----- Provided information -----

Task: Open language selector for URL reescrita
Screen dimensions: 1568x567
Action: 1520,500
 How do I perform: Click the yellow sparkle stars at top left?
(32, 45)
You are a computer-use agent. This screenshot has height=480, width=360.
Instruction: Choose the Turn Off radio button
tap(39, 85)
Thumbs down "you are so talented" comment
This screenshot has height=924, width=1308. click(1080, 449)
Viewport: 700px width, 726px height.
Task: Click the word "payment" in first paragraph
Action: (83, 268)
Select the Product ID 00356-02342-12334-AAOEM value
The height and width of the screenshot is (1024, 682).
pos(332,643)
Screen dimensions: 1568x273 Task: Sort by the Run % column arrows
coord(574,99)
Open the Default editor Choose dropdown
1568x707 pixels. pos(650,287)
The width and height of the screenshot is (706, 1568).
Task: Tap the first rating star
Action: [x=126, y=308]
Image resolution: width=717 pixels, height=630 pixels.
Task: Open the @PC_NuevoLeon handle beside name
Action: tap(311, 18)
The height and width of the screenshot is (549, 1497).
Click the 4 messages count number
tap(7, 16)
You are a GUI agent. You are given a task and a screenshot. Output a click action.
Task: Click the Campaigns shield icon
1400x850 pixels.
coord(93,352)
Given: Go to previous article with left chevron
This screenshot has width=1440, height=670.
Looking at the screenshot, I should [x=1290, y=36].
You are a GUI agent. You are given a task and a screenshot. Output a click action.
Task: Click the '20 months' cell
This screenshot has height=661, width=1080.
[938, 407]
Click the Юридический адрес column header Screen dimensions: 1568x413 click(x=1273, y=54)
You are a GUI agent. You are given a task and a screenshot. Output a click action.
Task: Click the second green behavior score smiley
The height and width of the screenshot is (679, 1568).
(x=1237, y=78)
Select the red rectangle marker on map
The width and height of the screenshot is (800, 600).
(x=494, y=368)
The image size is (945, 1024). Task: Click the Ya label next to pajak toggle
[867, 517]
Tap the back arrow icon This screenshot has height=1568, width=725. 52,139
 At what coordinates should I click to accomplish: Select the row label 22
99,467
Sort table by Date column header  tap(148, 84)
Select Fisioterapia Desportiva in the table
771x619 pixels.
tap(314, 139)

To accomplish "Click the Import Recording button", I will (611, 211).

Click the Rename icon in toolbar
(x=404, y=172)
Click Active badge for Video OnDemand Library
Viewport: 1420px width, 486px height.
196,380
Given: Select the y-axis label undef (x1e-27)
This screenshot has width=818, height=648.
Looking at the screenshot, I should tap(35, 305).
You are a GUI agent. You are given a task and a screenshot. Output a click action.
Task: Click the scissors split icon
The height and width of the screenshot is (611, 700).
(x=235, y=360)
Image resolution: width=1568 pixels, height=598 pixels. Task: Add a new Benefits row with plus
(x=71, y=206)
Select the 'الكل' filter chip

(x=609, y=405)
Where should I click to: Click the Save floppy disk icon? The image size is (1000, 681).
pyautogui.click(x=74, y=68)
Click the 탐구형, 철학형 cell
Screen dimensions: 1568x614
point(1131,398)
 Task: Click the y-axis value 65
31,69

-----

### Task:
Filter the records above for "header" and copy every matching line.

### Reply to the exercise:
Click the Юридический адрес column header Screen dimensions: 1568x413 click(x=1273, y=54)
Sort table by Date column header  tap(148, 84)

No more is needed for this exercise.